» **Text segment**
R: Categorical risk factor binning

cat.bin

R Documentation

Categorical risk factor binning

Description

cat.bin implements three-stage binning procedure for categorical risk factors. The first stage is possible correction for minimum percentage of observations. The second stage is possible correction for target rate (default rate), while the third one is possible correction for maximum number of bins. Last stage implements procedure known as adjacent pooling algorithm (APA) which aims to minimize information loss while iterative merging of the bins.

Usage

cat.bin(
  x,
  y,
  sc = NA,
  sc.merge = "none",
  min.pct.obs = 0.05,
  min.avg.rate = 0.01,
  max.groups = NA,
  force.trend = "modalities"
)

Arguments

`x`	Categorical risk factor.
`y`	Numeric target vector (binary).
`sc`	Special case elements. Default value is `NA`.

» **Supplied entries**

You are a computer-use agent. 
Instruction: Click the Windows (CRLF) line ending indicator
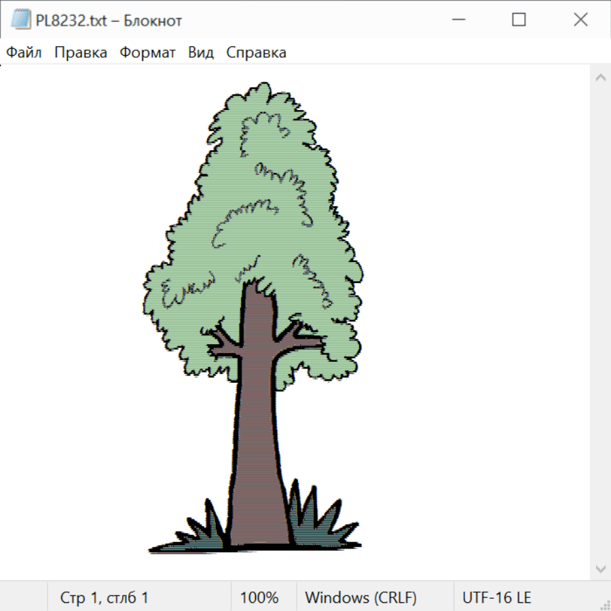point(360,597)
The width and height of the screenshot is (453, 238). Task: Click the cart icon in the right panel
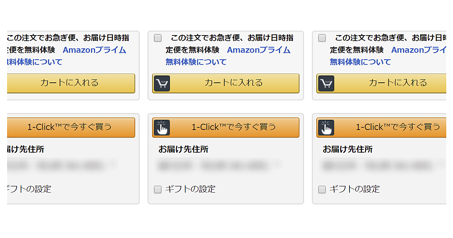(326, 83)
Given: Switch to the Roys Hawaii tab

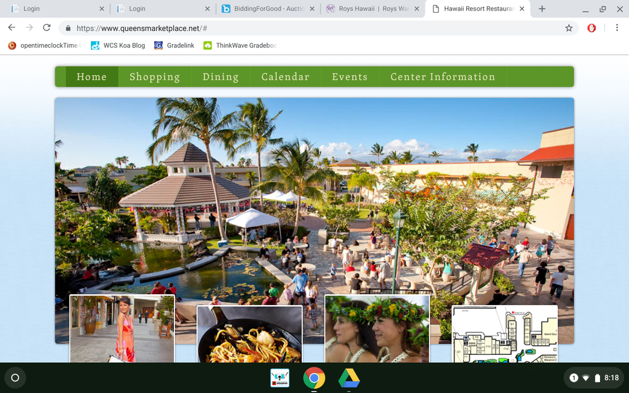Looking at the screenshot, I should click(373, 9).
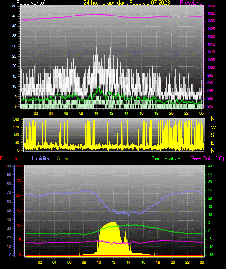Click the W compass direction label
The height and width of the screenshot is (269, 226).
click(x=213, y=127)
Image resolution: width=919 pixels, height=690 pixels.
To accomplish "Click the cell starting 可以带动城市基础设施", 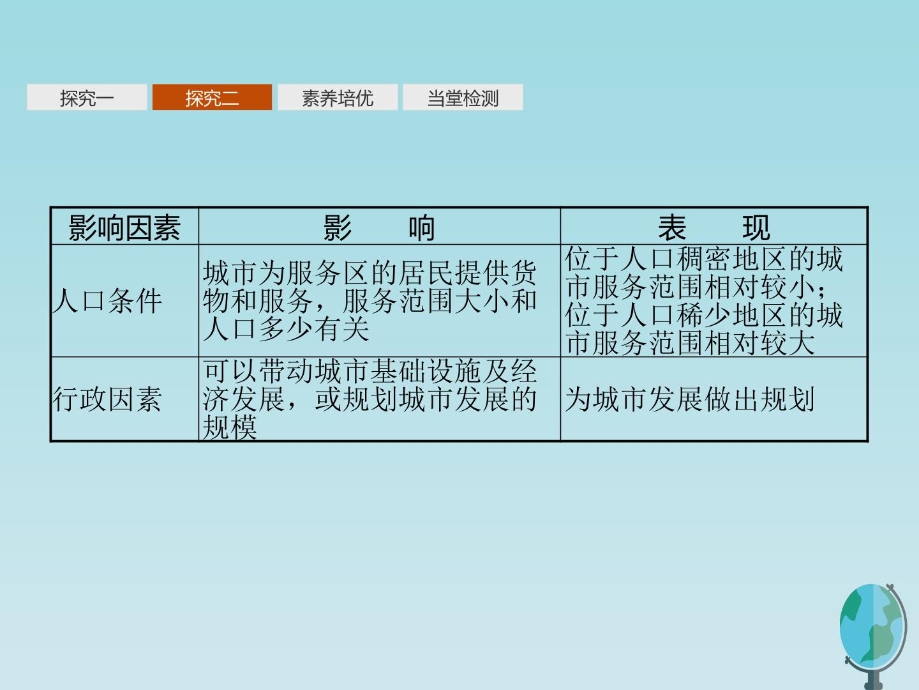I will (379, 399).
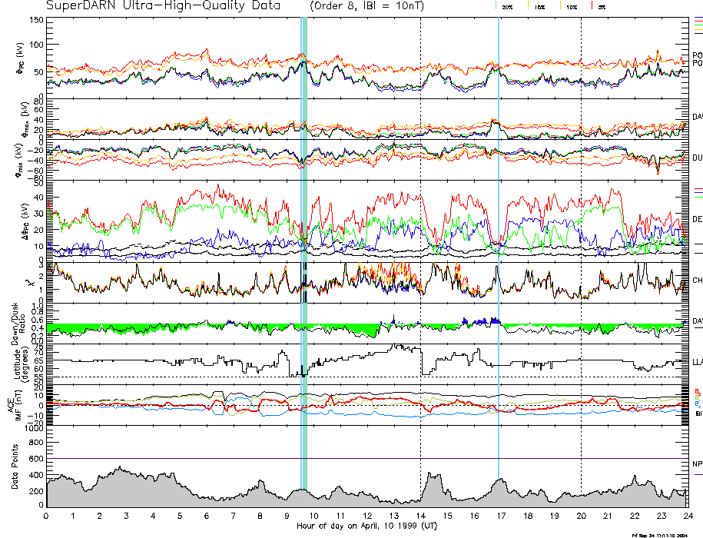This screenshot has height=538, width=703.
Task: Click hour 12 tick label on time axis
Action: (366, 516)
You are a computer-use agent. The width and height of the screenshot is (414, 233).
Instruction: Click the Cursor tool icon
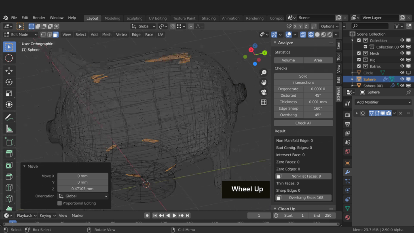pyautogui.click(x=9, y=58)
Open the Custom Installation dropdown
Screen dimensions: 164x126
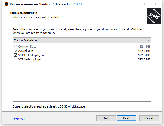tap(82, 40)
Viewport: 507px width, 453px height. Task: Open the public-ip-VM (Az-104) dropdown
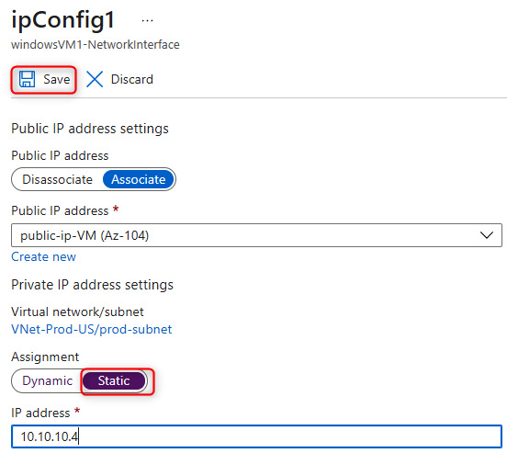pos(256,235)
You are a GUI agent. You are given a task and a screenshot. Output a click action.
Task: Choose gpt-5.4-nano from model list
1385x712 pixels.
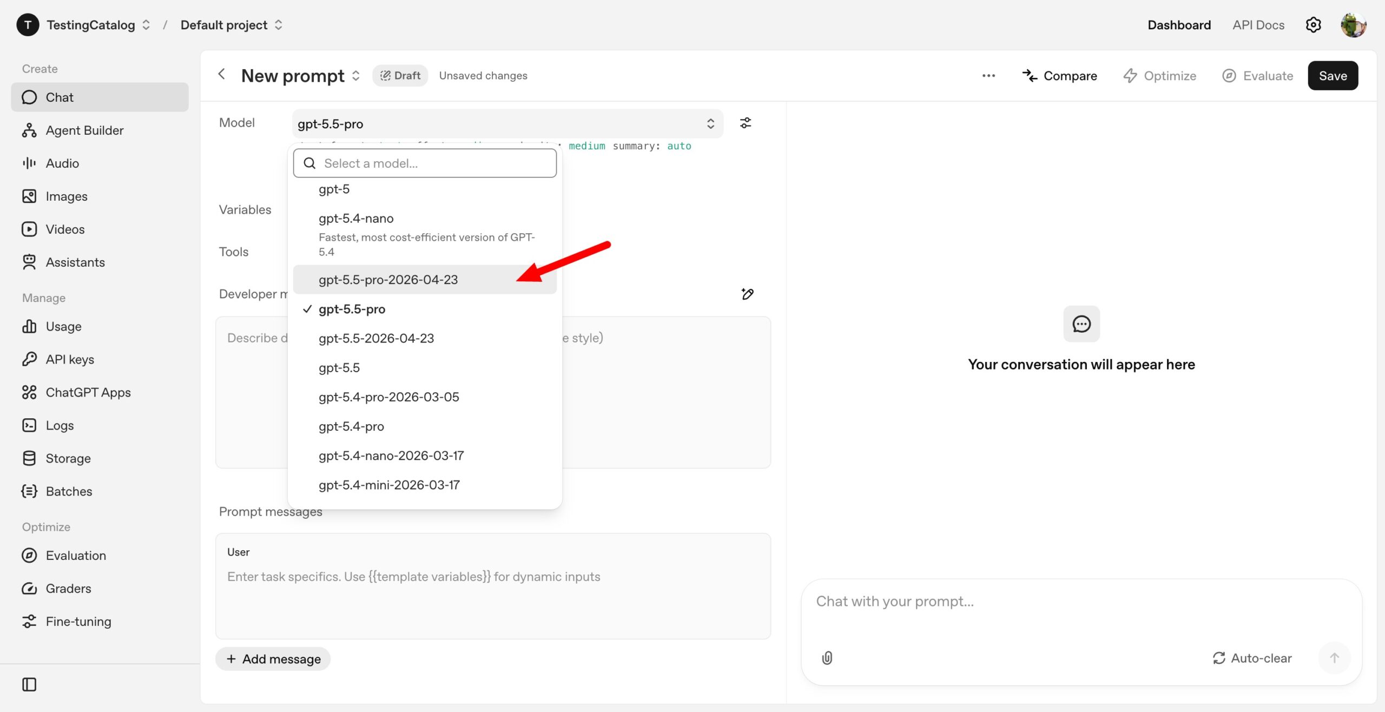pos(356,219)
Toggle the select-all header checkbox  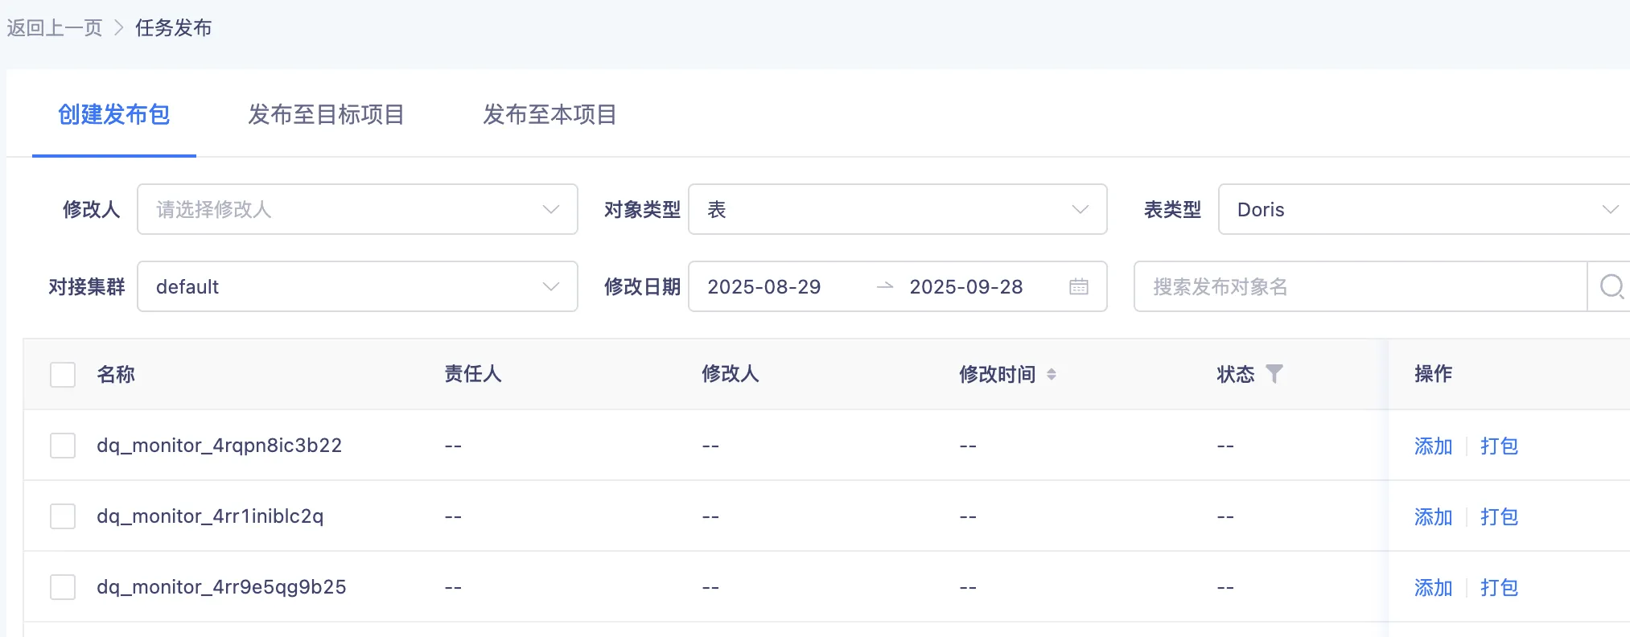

---

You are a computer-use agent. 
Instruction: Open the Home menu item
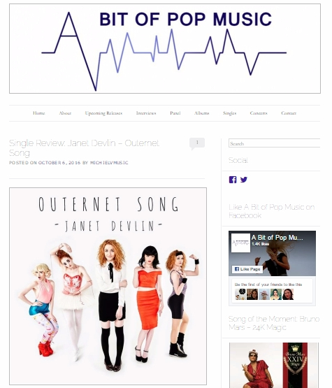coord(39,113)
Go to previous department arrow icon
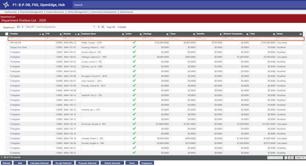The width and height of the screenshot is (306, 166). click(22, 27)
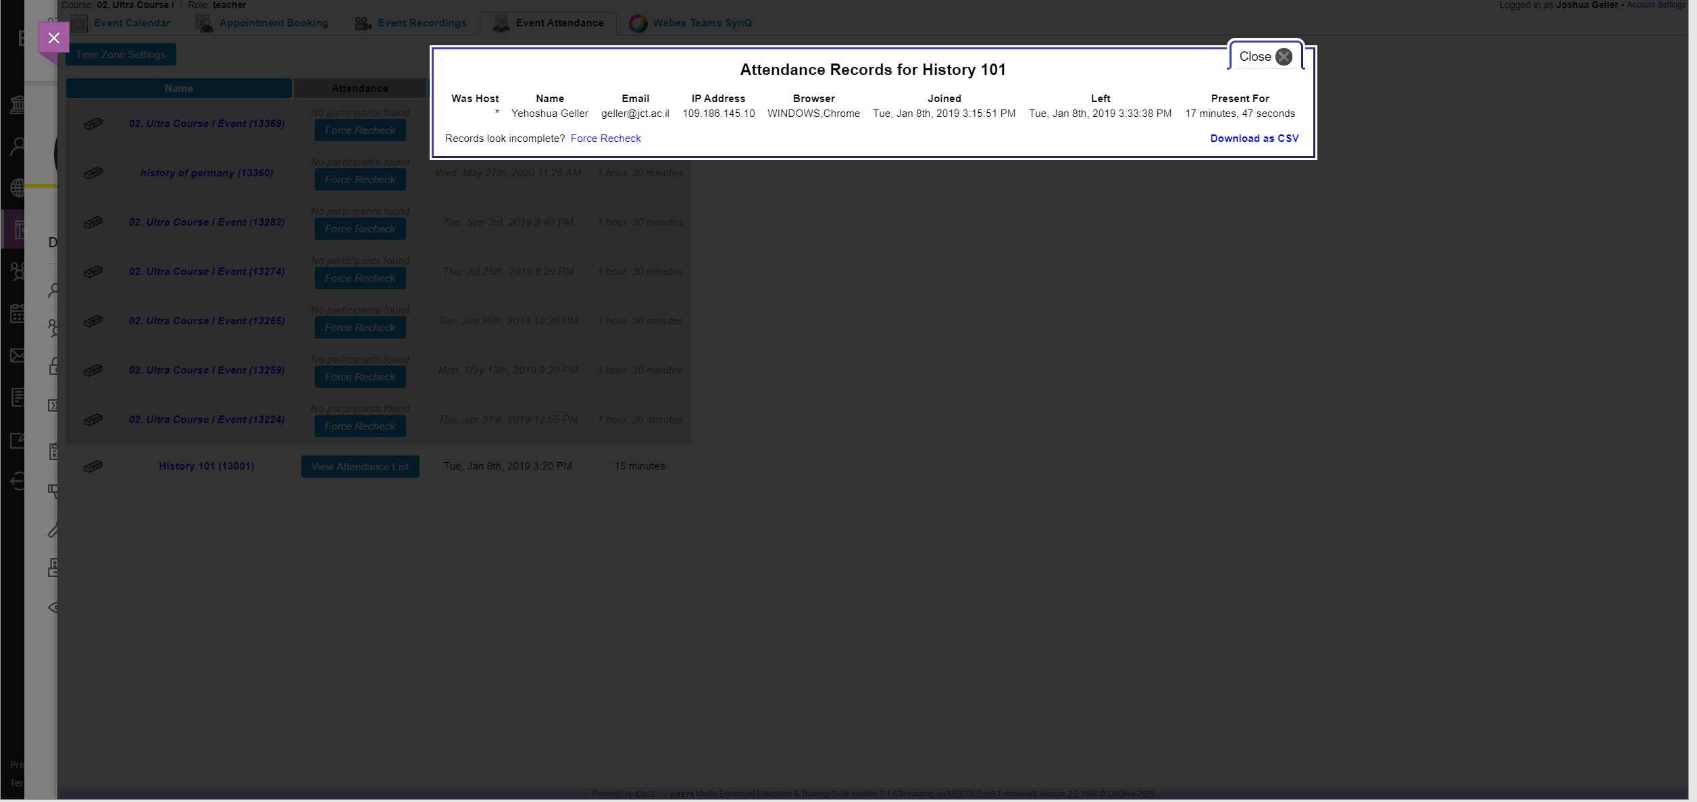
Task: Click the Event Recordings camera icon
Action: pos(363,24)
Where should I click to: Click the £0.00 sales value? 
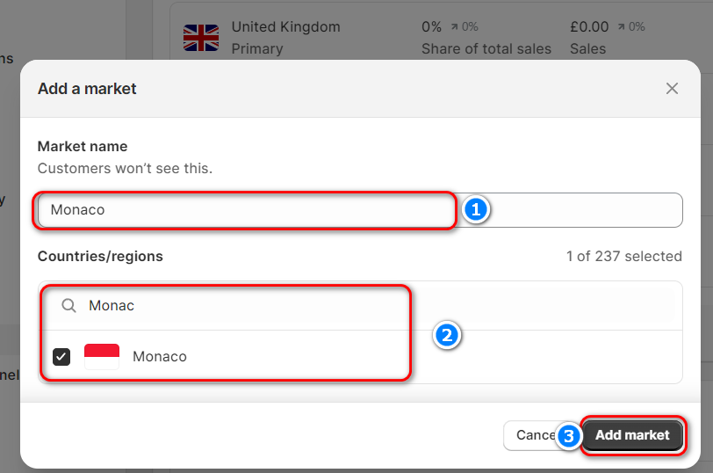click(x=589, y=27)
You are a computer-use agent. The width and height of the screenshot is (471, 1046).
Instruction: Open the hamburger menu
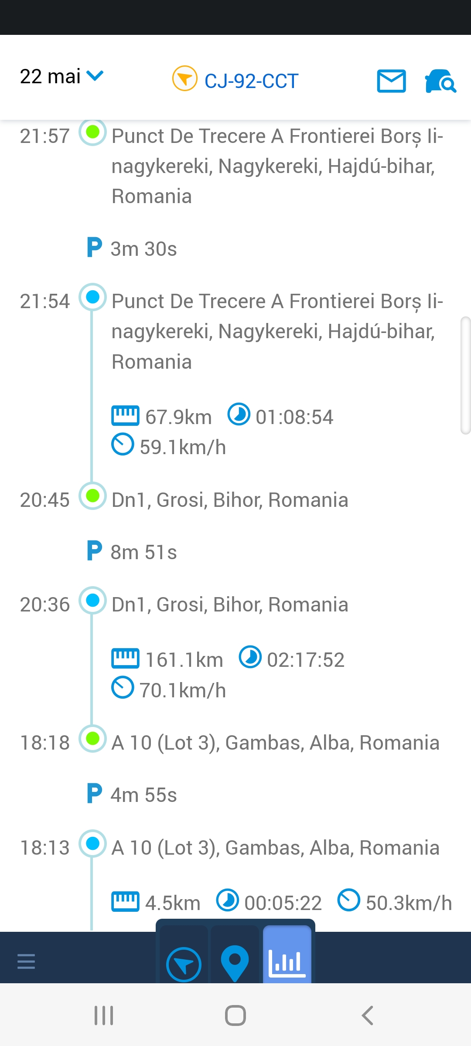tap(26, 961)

==

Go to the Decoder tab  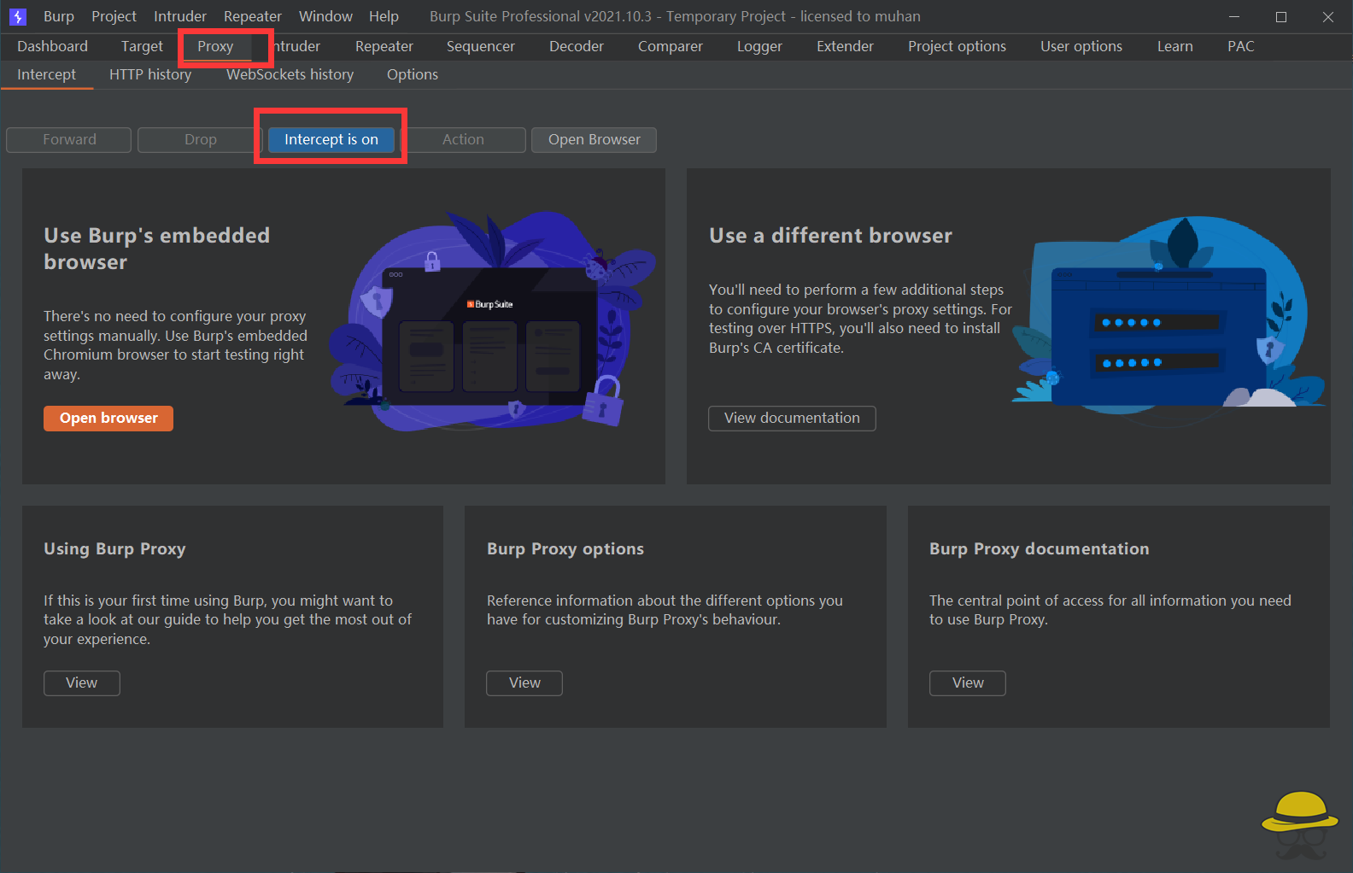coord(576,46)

» **Task instructions**
(1) Give every argument in the Usage section of the cat.bin documentation that has a default value, along with that default.
(2) Answer these from the cat.bin documentation:
(a) What does the abbreviation APA stand for?
(b) What kind of vector is the argument `y` described as?
(c) What is the second stage of the binning procedure a possible correction for?
(3) In the cat.bin documentation, copy out the passage from "Description" to "of the bins." word for word.

» **Per-task outputs**
(1)
- sc = NA
- sc.merge = "none"
- min.pct.obs = 0.05
- min.avg.rate = 0.01
- max.groups = NA
- force.trend = "modalities"

(2)
(a) Adjacent pooling algorithm.
(b) A numeric target vector (binary).
(c) Target rate (default rate).

(3)
Description

cat.bin implements three-stage binning procedure for categorical risk factors. The first stage is possible correction for minimum percentage of observations. The second stage is possible correction for target rate (default rate), while the third one is possible correction for maximum number of bins. Last stage implements procedure known as adjacent pooling algorithm (APA) which aims to minimize information loss while iterative merging of the bins.